> Input material:
########

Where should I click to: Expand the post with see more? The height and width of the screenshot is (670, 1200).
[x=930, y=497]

########

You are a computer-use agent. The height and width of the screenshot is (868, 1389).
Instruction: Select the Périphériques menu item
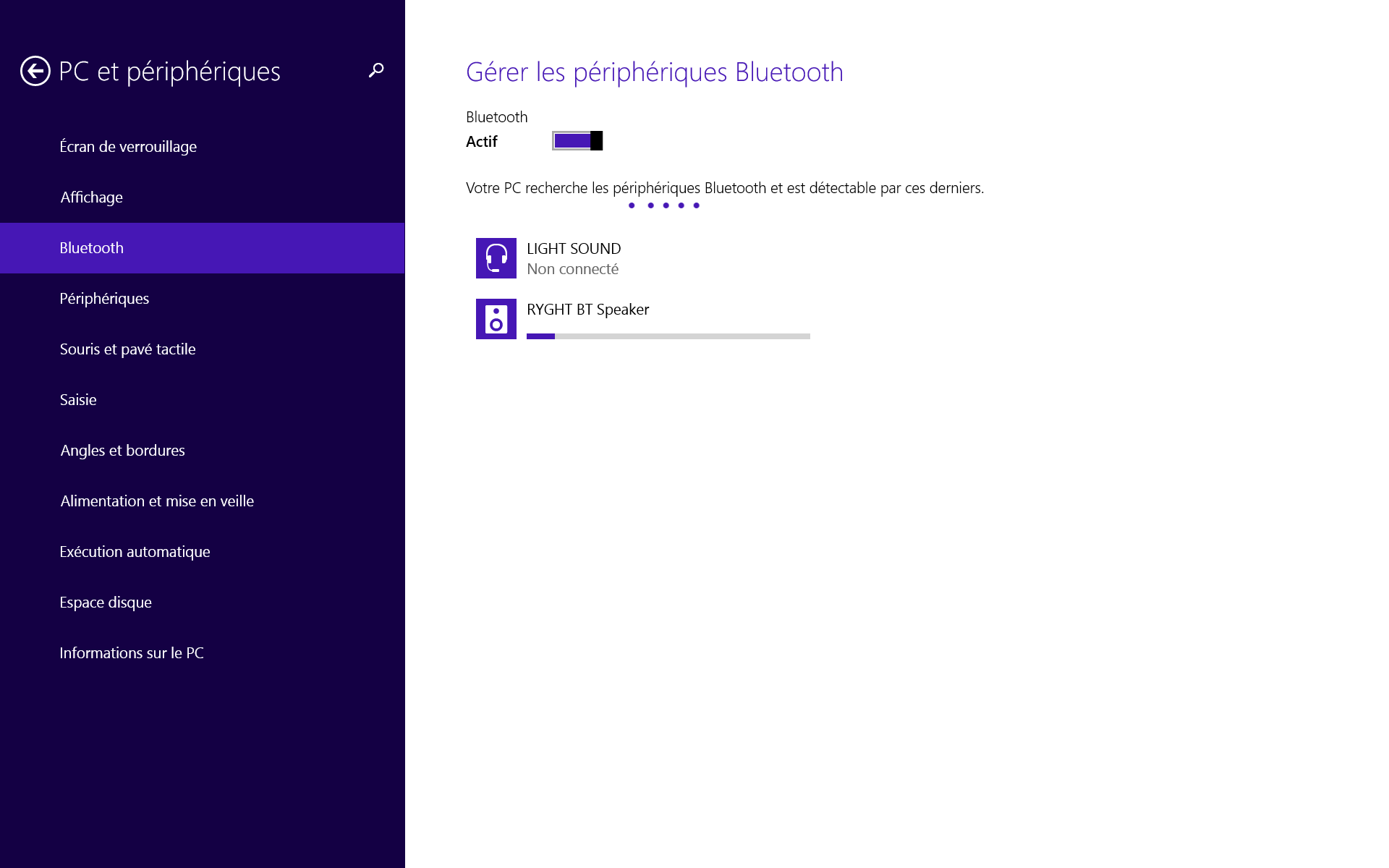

########

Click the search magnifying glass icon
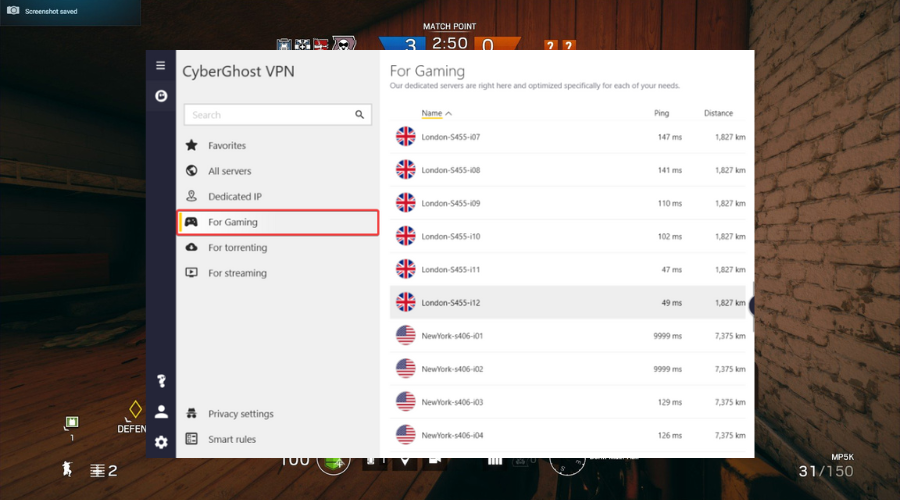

########

> What is expected:
Repeat, word for word, the lines above between the line holding "You are a computer-use" and the line holding "Instruction: Select the", inclusive; omit everything else.

> Written solution:
You are a computer-use agent. The height and width of the screenshot is (868, 1389).
Instruction: Select the Périphériques menu item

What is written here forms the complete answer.